[Collected data]
★ ★ ★ ★ ★ ★ ★
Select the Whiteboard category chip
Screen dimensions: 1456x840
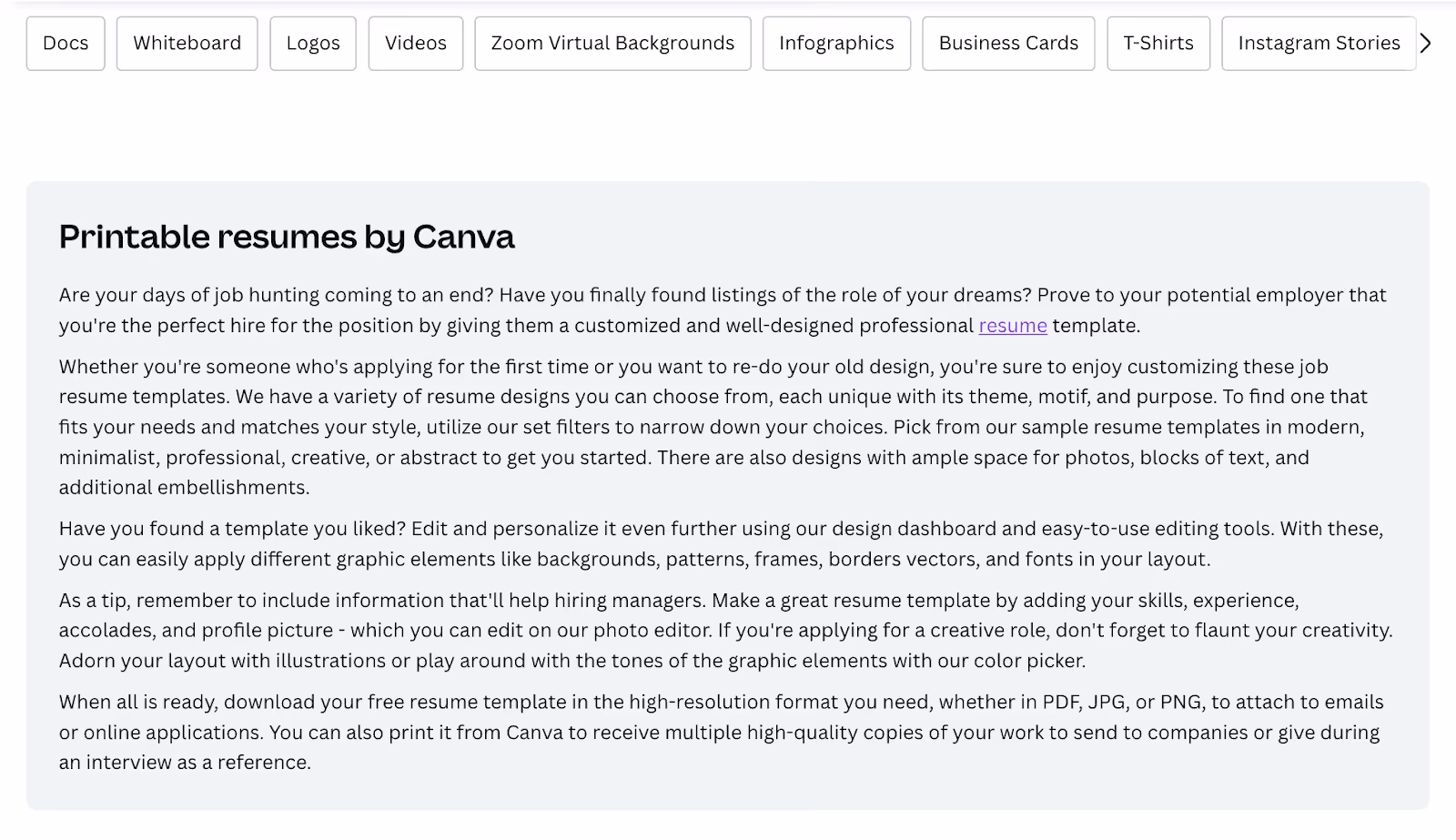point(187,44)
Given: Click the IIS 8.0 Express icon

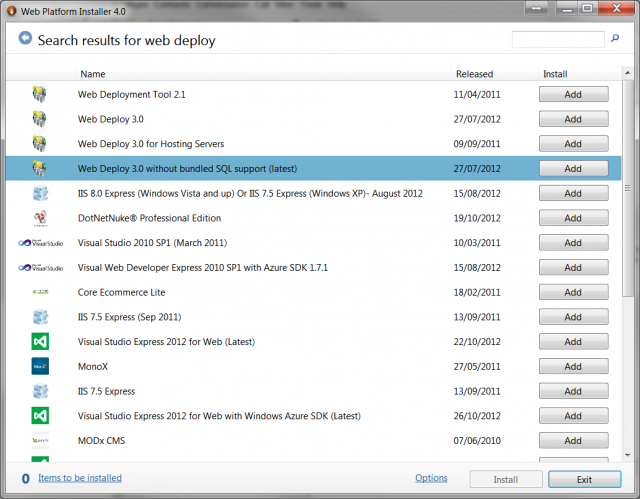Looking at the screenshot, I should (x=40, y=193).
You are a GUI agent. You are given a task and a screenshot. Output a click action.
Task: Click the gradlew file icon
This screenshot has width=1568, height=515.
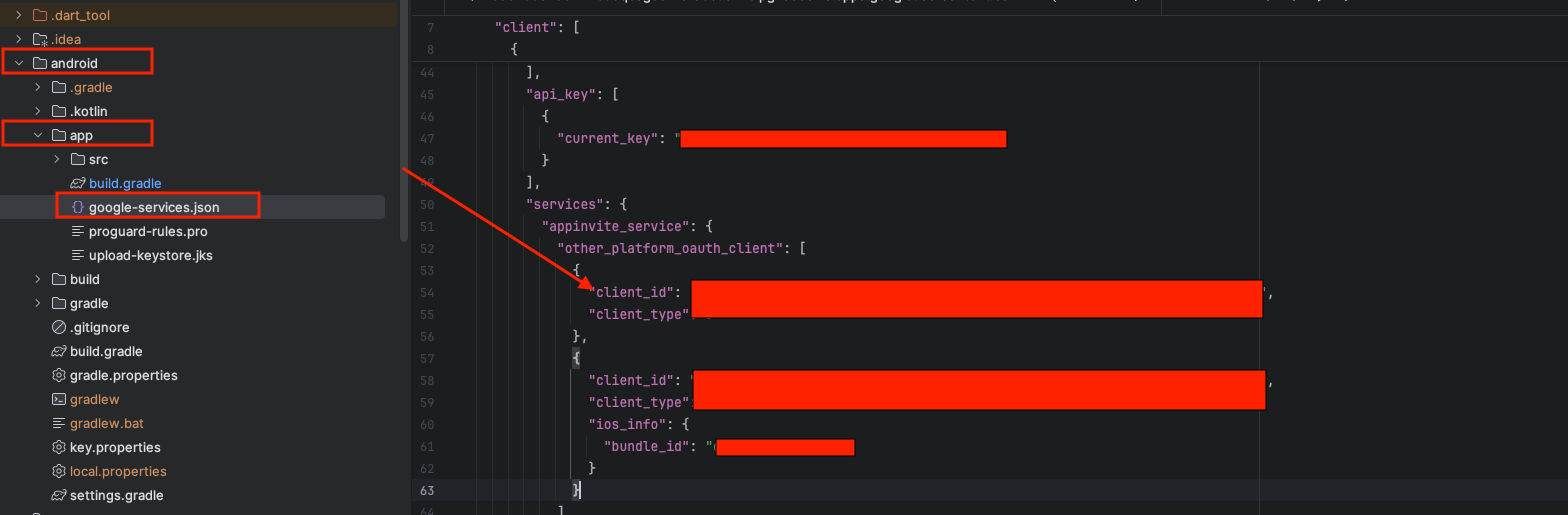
★ ★ ★ ★ ★ ★ ★
§ Assignment:
From the first line to the last, set down the records word for word and drop the images.

§ Solution to this exercise:
Select the Whiteboard category chip
Screen dimensions: 1456x840
point(187,44)
Given: Click the IIS 8.0 Express icon

Looking at the screenshot, I should (x=40, y=193).
You are a GUI agent. You are given a task and a screenshot. Output a click action.
Task: Click the gradlew file icon
This screenshot has width=1568, height=515.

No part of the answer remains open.